Farr felt himself shuddering; he didn’t bother trying to hide his reaction. He turned to Ray. “Thank you…”
“No. Don’t say it.” She was grinning. She was showing no fear, he realized. Her pores were wide open and her eyecups staring, and again she exuded the vivid, unbearably attractive aliveness which had struck him when he’d first met her. She grabbed his arms and shook him. “Wasn’t it fantastic? What a ride. Wait till I tell Cris about this…”
She jumped on her board and surged away into the Air.
As he watched her supple legs work the board, and as the reaction from his brush with death worked through his shocked mind, Farr once again felt an unwelcome erection push its way out of his cache.
He climbed onto his board and set off, steering a wide, slow course around the web.
9
After a few days Toba returned, and told Dura and Farr that he had booked them into a labor stall in the Market. Dura was given to understand that Toba had done them yet another favor by this, and yet he kept his eyes averted as he discussed it with them, and when they ate Cris seemed embarrassed into an unusual silence. Ito fussed around the upfluxers, her eyecups deep and dark.
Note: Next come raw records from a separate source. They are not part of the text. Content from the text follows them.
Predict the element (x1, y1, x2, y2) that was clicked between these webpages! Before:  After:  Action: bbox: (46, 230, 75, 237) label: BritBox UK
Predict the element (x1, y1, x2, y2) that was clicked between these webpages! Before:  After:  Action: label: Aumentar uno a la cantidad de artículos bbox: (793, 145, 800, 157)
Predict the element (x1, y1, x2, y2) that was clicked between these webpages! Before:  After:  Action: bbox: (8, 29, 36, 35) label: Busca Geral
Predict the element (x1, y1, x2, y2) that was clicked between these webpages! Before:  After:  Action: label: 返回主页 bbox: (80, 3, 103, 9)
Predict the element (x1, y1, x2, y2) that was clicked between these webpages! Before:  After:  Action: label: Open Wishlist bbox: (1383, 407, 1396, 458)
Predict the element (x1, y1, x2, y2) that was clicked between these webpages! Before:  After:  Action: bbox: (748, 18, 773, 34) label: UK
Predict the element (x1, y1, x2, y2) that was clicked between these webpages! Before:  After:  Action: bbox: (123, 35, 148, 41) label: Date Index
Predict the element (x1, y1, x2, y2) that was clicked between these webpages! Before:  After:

Dura and Farr dressed as usual in the clothes the family had loaned them. But Toba told them quietly that, this time, they should go unclothed. Dura peeled off the thick material of her coverall with an odd reluctance; she could hardly say she had grown used to it, but in the bustling streets she knew she would feel exposed — conspicuously naked.
Toba pointed, embarrassed, to Dura’s waist. “You’d better leave that behind.”
Dura looked down. Her frayed length of rope was knotted, as always, at her waist, and her small knife and scraper were comforting, hard presences just above her hips at her back. Reflexively her hands flew to the rope.
Toba looked at Ito helplessly. Ito came to Dura hesitantly, her hands folded together. “It really would be better if you left your things here, Dura. I think I understand how you feel. I can’t imagine how I’d cope in your position. But you don’t need those things of yours, your weapons. You do understand they couldn’t really be much protection to you here anyway…”
“That’s not the point,” Dura said. In her own ears her voice sounded ragged and a little wild. “The point is…”
Toba pushed forward impatiently. “The point is we’re getting late. And if you want to be successful today, Dura — and I assume you do — you’re going to have to think about the effect those crude artifacts of yours would have on a prospective purchaser. Most people in Parz think you’re some kind of half-tamed animal already.”
“Toba…” Ito began.
“I’m sorry, but it’s the truth. And if she goes down the Mall with a knife at her waist — well, we’ll be lucky not to be picked up by the guards before we even reach the Market.”
Farr moved closer to Dura, but she waved him away. “It’s all right, Farr.” Her voice was steadier now. More rational. “He’s right. What use is this stuff anyway? It’s only junk from the upflux.”
Slowly she unraveled the rope from her waist.
The noise of the Market heated the Air even above the stifling clamminess of the Pole. People swarmed among the stalls which thronged about the huge central Wheel, the colors of their costumes extravagant and clashing. Dura folded her arms across her breasts and belly, intimidated by the layers of staring faces around her.
Farr was quiet, but he seemed calm and watchful.
Toba brought them to a booth — a volume cordoned off from the rest of the Market by a framework of wooden bars. Inside the booth were ten or a dozen adults and children, all subdued, unkempt and shabbily dressed compared to most of the Market’s inhabitants; they stared with dull curiosity at the nakedness of Dura and Farr.
Toba bade the Human Beings enter the booth.
“Now,” he said anxiously, “you do understand what’s happening here, don’t you?”
“Yes,” said Farr, his eyes tight. “You’re going to sell us.”
Toba shook his round head. “Not at all. Anyhow, it’s nothing to do with me. This is a Market for work. Here, you are going to sell your labor — not yourselves.”